'Long Day In November' Back Again After Long Time Gone
MELISSA BLOCK, HOST:
We have a review now of an old book reissued. It's by the great Southern writer Ernest J. Gaines who's best known for the novel "A Lesson Before Dying." More than four decades ago, he wrote a book for young readers called "A Long Day in November." It's being re-released with the story's original illustrations and Alan Cheuse has our review.
ALAN CHEUSE, BYLINE: One morning in November, sometime before World War II in the worker's quarters of an old Louisiana sugar cane plantation, a young boy named Sonny wakes up to find his little world falling apart. I don't know who's calling me, he says, but it must be Momma because I'm home. I don't know who it is because I'm still asleep, but it must be Momma.

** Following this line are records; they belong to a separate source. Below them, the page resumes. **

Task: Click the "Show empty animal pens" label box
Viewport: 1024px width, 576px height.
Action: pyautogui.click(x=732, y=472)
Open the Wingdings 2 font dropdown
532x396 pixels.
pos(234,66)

She's shaking me by the foot. She's holding my ankle through the cover. Momma's upset. Sonny's father, Eddie, her husband, a cane cutter, has been out all night in his precious car that's cost him $300. Momma, Amy, decides she's played second fiddle to the car long enough. Over the course of this long day in November, the story of a boy's troubled family, problems with marriage and work, ignorance and education emerge, all in Sonny's simple, but distinctive voice.
When he returns from a bad morning at the plantation schoolhouse, he follows his momma to her mother's house. Amy's not going home unless Eddie mends his ways, though the grieving and befuddled cane cutter has scarcely any idea of what he has to do to win her back, at least not until he hands over $3 for advice from the plantation's old conjure woman, Madam Toussaint(ph).
Sonny tells this story in his own limited range of language, mostly by means of dialogue, the effect of which because of this young boy's deep feelings about both his troubled parents becomes quite moving. Gaines wrote this story for kids, but it deserves a much wider audience.